The New England Conference on Renaissance Studies, under the auspices of the American Council of Learned Societies, will hold its annual meeting at Dartmouth College during the week-end of April 29 and 30. The editors of Renaissance News, published by the College Library, will serve as local committee.
The program will include exhibits of Renaissance books and prints from the College Collections at Baker Library and displays of costume designs in the Carpenter Art Gallery. These exhibits will be arranged by Professor Ray Nash. The Dartmouth Players, under the direction of Henry B. Williams, will offer a production of a Renaissance Commedia dell'arte and Suzanne Bloch, well-known virtuoso on the lute, will present a recital of Sixteenth Century music. John Coolidge, the new director of the Fogg Museum at Harvard, will speak on Italian architecture.
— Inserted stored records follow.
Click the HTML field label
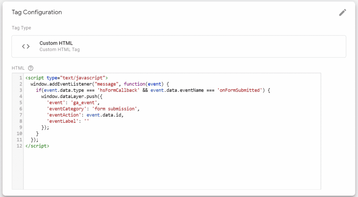358x197 pixels. tap(18, 68)
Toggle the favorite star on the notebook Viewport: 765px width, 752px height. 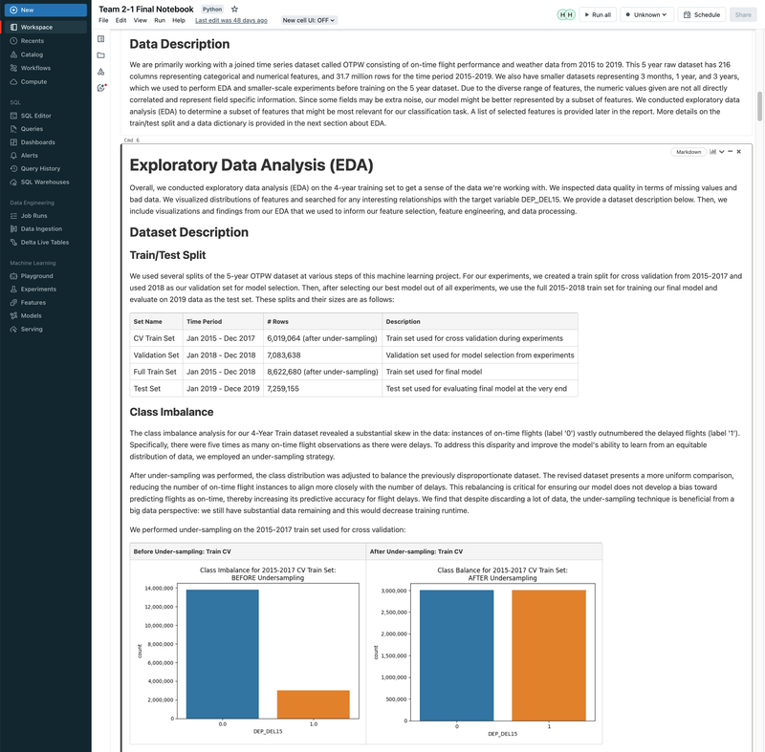(x=234, y=9)
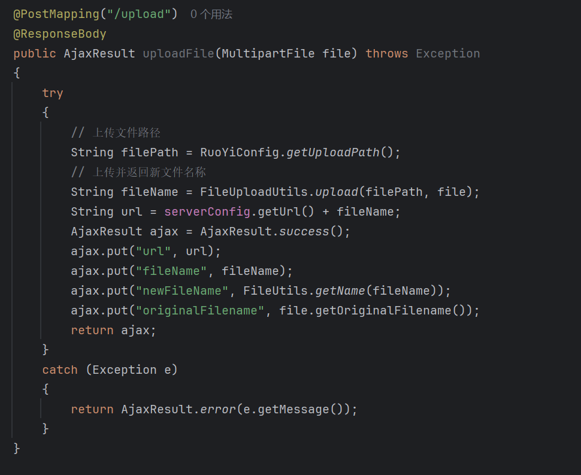Place cursor in the "/upload" string

coord(139,14)
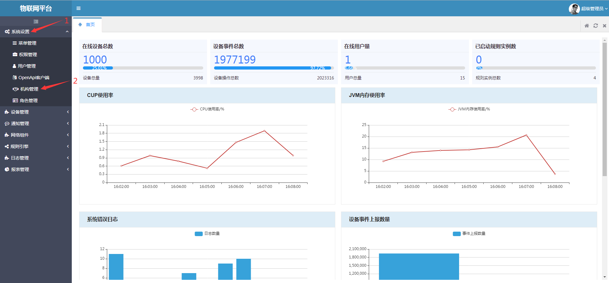Switch to the 首页 tab
This screenshot has height=283, width=609.
click(90, 25)
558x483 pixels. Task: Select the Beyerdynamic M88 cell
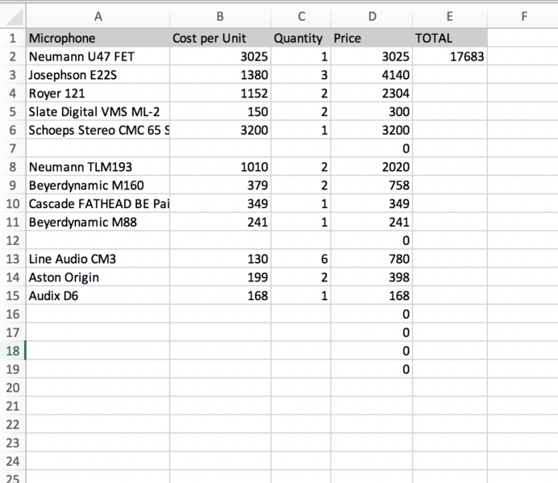98,222
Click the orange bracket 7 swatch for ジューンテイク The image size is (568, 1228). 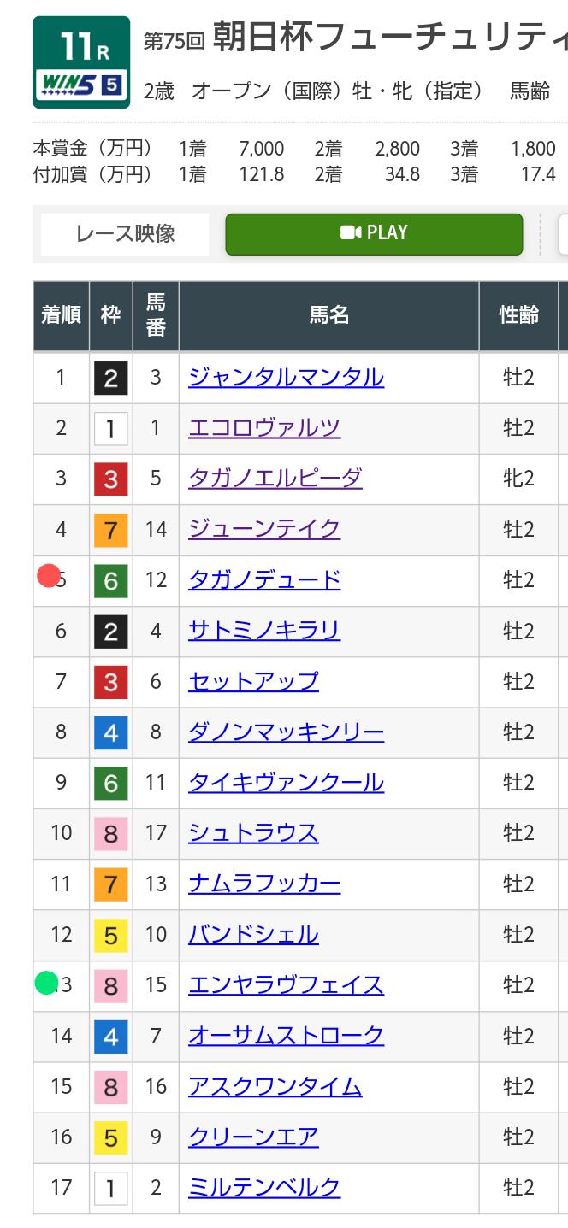[110, 530]
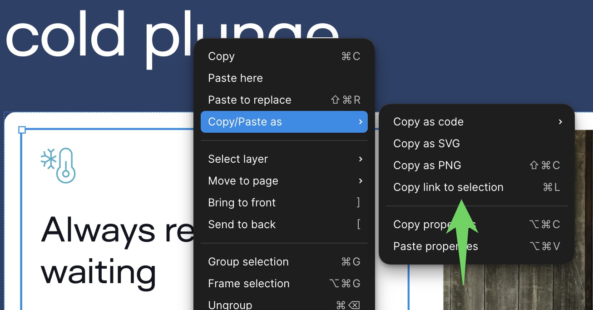Click Frame selection option
Image resolution: width=593 pixels, height=310 pixels.
(248, 283)
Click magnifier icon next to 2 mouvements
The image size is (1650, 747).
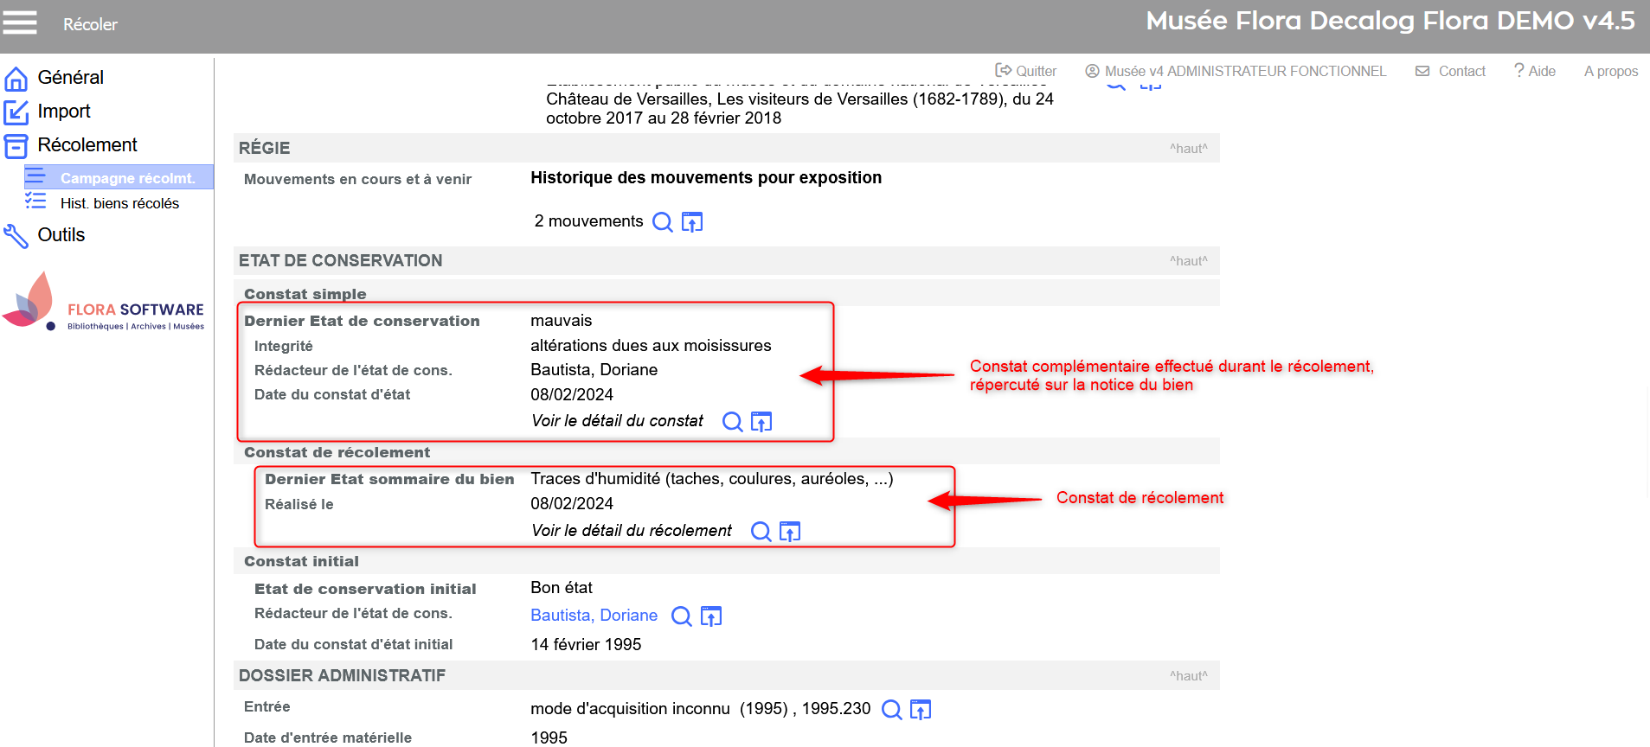point(662,222)
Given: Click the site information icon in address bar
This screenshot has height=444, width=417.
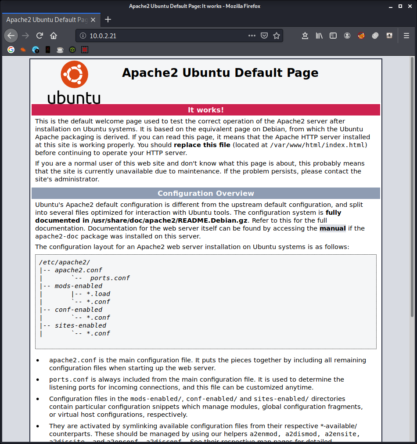Looking at the screenshot, I should pos(82,36).
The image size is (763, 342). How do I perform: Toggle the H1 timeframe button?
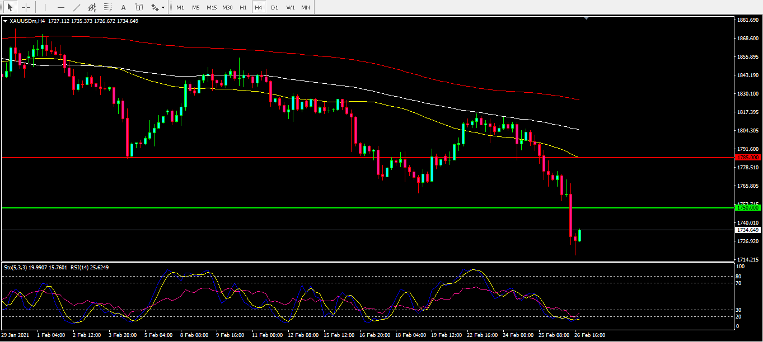[243, 7]
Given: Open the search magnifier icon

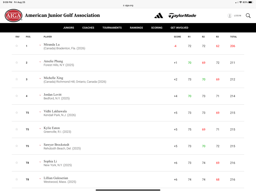Looking at the screenshot, I should 248,16.
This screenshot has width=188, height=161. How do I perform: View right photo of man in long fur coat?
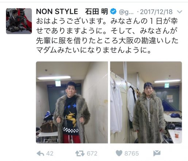pos(146,102)
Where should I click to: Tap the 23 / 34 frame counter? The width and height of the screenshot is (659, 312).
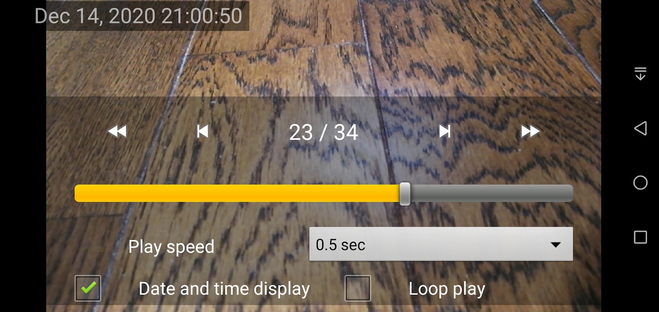point(323,133)
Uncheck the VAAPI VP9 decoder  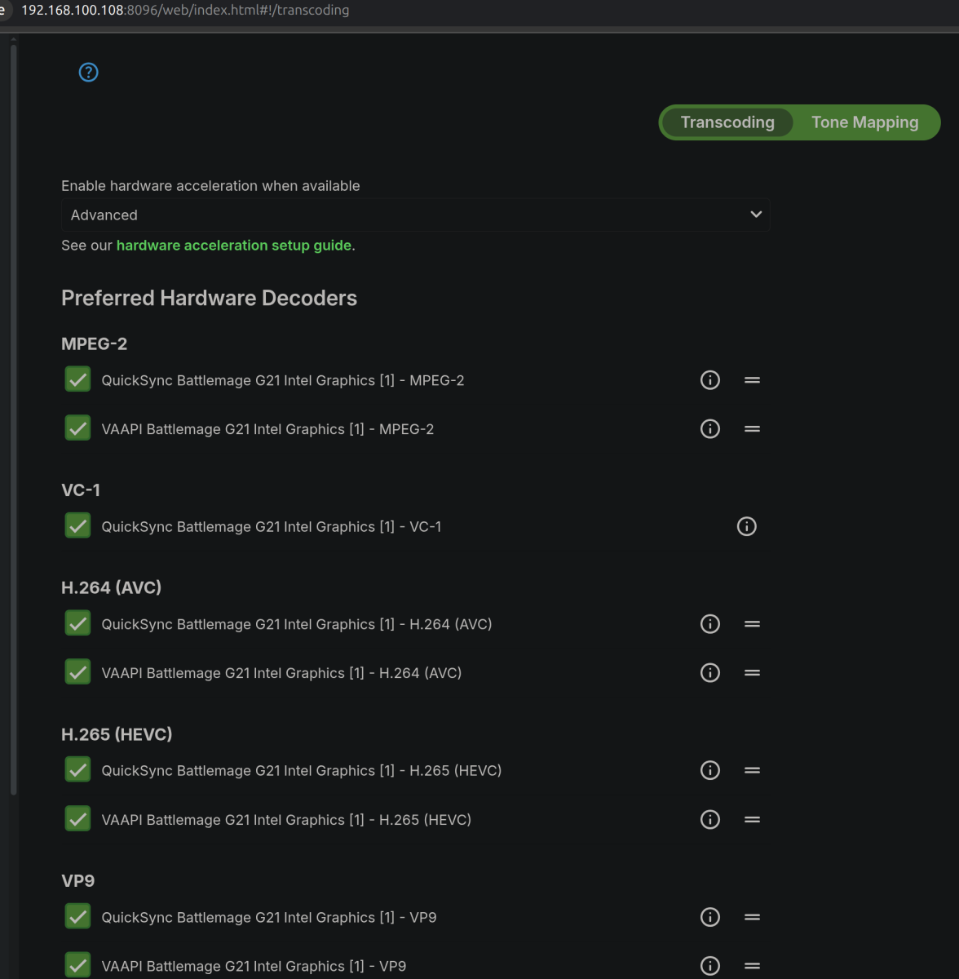77,965
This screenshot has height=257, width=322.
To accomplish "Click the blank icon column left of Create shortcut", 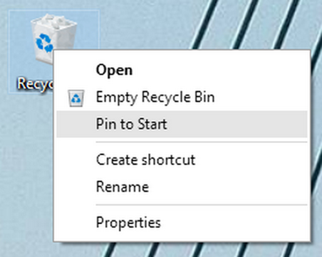I will pyautogui.click(x=76, y=160).
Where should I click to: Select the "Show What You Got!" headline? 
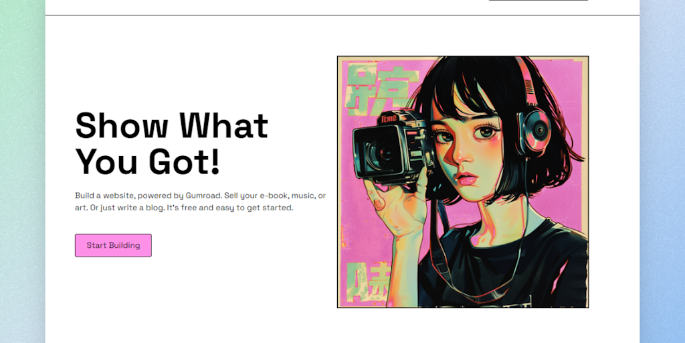(x=171, y=143)
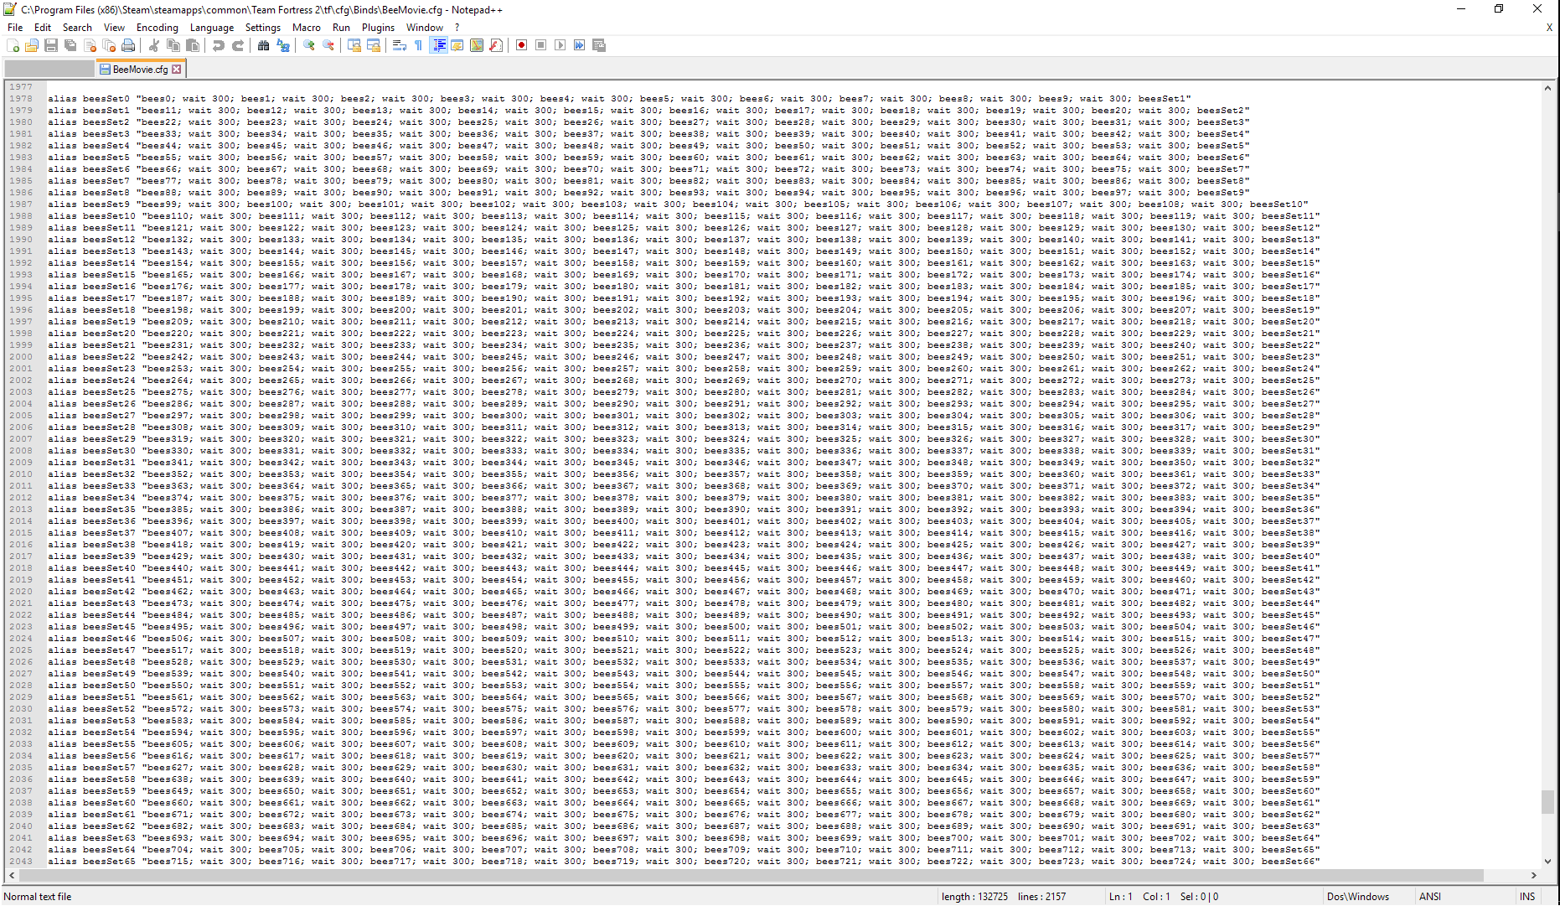Open the Language menu
Screen dimensions: 1560x906
211,28
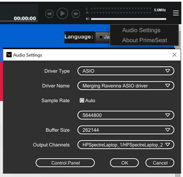Screen dimensions: 183x177
Task: Click the Cancel button
Action: pyautogui.click(x=160, y=163)
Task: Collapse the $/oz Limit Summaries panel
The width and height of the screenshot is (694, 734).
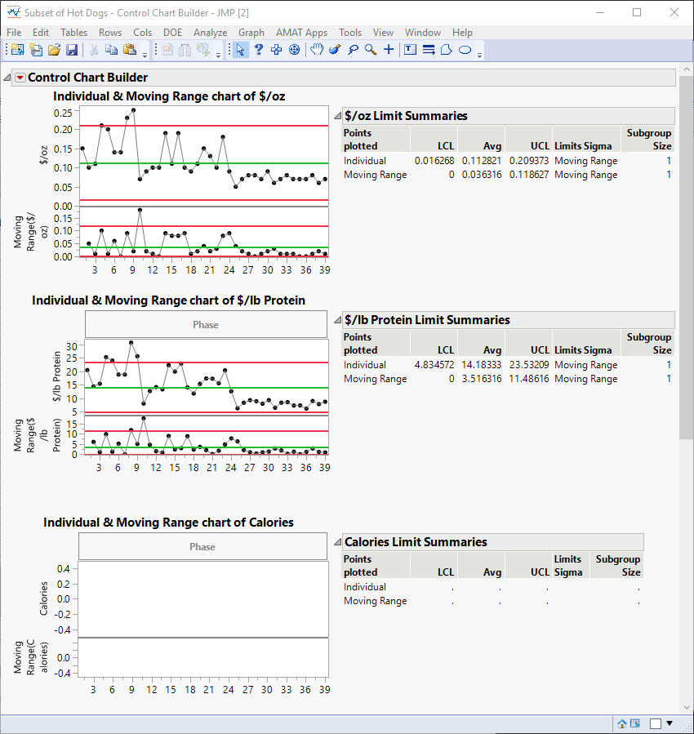Action: (x=339, y=115)
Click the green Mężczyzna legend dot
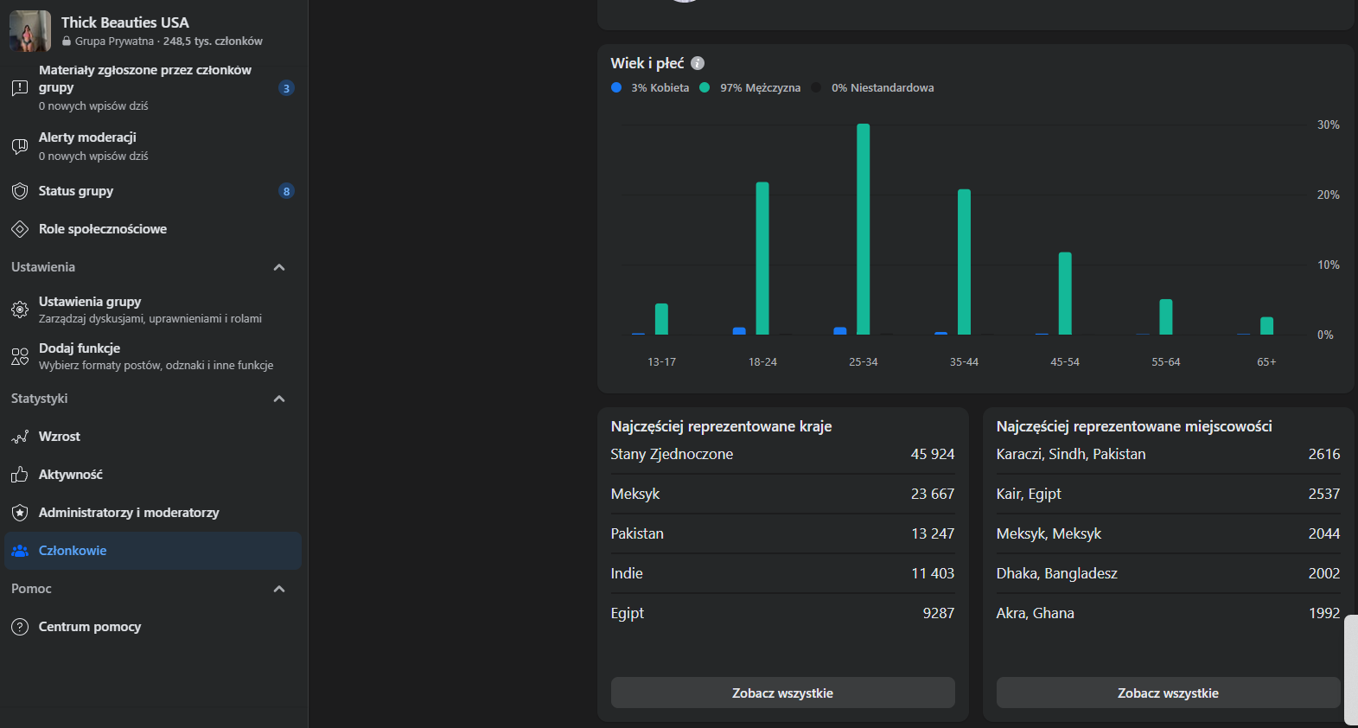 [x=705, y=87]
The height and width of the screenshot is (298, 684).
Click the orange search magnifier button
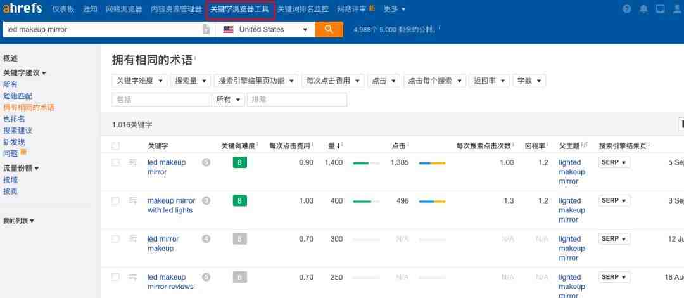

Josephine Waters Bennett, author of The Evolution of the Faerie Queene, will speak on the causes of the English Renaissance in a paper which promises to shed new light on the role of Mandeville's Travels. Isabel Pope, whose studies of Spanish music have been published by the Medieval Academy of America and the Collegio del Mexico, will speak on Spanish secular vocal music. Miss Pope's paper will be illustrated with songs rendered by a small a cappella chorus under the direction of Prof. Frederick W. Sternfeld of the Dartmouth music department.
Arrangements for the accommodation and entertainment of academic visitors from all parts of New England will be in charge of Prof. Vernon Hall Jr. of the comparative literature department. The Hanover Inn will serve as general headquarters. A Saturday luncheon has been planned at the Dartmouth Outing Club.